About 90 students are affected.

Arden Elementary – due to growth in the area and the supreme court ruling on class size and composition – is short three classrooms for the coming school year.

Buying and installing portable classrooms isn’t an option, because the provincial education ministry wants school districts to fill up all available classrooms before providing funding for modulars.

“We were told we had to use our own space first,” superintendent Dean Lindquist explained.

Trustee Cliff Boldt put the blame for the situation entirely on the provincial government.

He also blasted the “inadequate planning” at the City of Courtenay level and the lack of communication between the City planning department and the school district.

Trustee Sheila McConnell said she was concerned “about where this problem comes from.” She said 100 students belong somewhere else, and it’s not population growth to blame.

“We need to know why kids are not in schools in their school catchment area,” she told the board.

The issue of school catchment boundaries affects the entire district, she added.

“This is a short-term solution,” she said of the plan to move Grade 6 students to Lake Trail, a Grade 7-9 school.

Trustee Peter Coleman echoed McDonnell’s concerns about school catchment boundaries.

Superintendent Lindquist, though, said legislation allows any parent the right to request their child attend any school, providing there’s space.

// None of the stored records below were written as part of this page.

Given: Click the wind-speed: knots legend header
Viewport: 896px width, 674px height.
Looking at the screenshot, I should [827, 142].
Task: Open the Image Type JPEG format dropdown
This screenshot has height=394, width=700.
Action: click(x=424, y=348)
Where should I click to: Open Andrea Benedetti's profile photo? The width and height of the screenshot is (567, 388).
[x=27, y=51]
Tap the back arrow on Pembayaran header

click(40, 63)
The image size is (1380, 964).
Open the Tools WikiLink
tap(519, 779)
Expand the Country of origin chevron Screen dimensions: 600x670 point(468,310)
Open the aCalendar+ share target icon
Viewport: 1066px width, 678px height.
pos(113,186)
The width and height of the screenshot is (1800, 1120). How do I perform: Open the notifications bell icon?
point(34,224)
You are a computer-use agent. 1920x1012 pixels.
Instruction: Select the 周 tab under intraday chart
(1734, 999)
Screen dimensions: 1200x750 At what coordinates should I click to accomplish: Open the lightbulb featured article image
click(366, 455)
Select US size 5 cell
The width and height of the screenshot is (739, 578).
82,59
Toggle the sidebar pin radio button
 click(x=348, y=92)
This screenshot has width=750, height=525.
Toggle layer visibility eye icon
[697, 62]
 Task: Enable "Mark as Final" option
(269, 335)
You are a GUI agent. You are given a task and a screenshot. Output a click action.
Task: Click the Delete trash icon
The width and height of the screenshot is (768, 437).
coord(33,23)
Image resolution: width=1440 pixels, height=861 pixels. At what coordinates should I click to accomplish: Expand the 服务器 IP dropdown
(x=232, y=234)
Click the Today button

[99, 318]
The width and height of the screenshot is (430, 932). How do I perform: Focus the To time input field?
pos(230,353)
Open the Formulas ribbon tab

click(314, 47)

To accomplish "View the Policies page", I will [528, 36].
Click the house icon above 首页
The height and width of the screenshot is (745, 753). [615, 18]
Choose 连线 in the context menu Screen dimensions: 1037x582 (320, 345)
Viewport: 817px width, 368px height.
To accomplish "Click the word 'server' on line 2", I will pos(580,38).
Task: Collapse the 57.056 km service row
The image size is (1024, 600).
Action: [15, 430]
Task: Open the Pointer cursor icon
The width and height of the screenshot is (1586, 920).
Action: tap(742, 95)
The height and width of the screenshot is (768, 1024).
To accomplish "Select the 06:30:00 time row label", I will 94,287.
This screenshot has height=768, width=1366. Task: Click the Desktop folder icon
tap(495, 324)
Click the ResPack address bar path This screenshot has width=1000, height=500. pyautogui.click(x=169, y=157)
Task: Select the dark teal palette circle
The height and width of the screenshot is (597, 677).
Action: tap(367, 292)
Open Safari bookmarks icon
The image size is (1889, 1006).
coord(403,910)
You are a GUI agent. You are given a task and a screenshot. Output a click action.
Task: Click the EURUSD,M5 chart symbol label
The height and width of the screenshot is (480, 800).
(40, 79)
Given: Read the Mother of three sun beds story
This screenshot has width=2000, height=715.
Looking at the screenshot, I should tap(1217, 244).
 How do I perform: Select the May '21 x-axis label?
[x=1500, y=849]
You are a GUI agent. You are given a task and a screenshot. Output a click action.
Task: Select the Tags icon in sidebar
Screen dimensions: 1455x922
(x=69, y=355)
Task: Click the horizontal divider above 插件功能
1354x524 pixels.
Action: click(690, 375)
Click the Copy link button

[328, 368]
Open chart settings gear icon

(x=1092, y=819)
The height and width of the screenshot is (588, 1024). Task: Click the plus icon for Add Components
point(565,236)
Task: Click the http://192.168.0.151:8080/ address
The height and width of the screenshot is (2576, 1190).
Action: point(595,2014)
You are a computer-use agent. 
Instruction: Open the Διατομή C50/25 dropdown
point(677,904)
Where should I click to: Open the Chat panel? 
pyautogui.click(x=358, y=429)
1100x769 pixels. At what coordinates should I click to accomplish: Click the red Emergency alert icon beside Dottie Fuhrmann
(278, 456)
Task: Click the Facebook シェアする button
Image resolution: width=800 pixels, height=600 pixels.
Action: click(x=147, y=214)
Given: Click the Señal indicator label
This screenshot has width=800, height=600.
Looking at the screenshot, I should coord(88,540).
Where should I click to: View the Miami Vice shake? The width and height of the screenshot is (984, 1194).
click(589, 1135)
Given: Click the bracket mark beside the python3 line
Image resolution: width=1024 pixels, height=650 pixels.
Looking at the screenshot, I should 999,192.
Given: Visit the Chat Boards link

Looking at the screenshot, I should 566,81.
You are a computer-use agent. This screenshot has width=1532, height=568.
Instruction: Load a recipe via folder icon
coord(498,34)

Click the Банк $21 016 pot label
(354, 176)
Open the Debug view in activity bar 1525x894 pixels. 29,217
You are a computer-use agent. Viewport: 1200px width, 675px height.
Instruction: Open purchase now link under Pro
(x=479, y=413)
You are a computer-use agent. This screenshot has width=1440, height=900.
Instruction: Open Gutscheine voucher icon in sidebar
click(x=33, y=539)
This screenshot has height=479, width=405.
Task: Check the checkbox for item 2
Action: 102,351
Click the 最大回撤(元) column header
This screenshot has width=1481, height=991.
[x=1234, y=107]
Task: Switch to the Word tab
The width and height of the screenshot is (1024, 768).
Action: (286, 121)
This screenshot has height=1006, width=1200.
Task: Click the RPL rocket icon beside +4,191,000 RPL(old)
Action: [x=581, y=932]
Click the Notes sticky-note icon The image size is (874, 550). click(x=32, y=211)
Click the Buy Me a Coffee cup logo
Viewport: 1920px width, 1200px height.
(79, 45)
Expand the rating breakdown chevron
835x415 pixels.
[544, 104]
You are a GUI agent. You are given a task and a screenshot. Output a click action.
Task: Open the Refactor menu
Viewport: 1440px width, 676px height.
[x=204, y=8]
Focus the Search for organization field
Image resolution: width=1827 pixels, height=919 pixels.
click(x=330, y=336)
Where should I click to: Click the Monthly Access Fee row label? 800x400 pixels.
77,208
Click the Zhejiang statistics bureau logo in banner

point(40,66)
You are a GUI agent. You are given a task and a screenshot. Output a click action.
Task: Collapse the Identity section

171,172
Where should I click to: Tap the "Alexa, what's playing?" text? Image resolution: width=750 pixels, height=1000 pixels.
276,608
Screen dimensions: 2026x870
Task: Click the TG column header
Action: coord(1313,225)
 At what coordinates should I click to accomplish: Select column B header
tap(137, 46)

He said that the data and statistics the school district uses and collects indicate continued growth in the Arden school area.

Trustee Tom Weber noted that “to some degree we’ve been handed a bit of a gift” in the form of more teachers and smaller classes as a result of the supreme court ruling.

“It’s a good problem for us to have,” he said.

Weber said “the kids will be fine” with the move to Lake Trail, although he didn’t want to diminish parental concerns.

“The boundary issue is a curious one in this district. This is an incredibly small place … everything is really close. We have wrestled for years with how to deal with boundaries,” he said.

Weber agreed, though, with supporting the Lake Trail option.

“It give us the most flexibility as we move forward … it’s far less complicated and disruptive.”

Trustee Vickey Brown agreed that the Grade 6 students would weather the move fine.

She noted the concerns in Cumberland over the transition there between the elementary and middle schools.

“Our kids loved it,” she said. “I’m not terribly worried about the kids. The bigger the cohort, the better it is.”

The motion to move all west Courtenay Grade six students to Lake Trail school was passed unanimously.

Now school district staff will have to start immediately on a transition plan for the affected students.

“The transition is critical,” said Lindquist.

The school district will have a communication process in place to provide information to students, parents and teachers affected by the move. Discussions with Grade 6 teachers at all the affected schools will take place regarding what they see as essential for a positive implementation.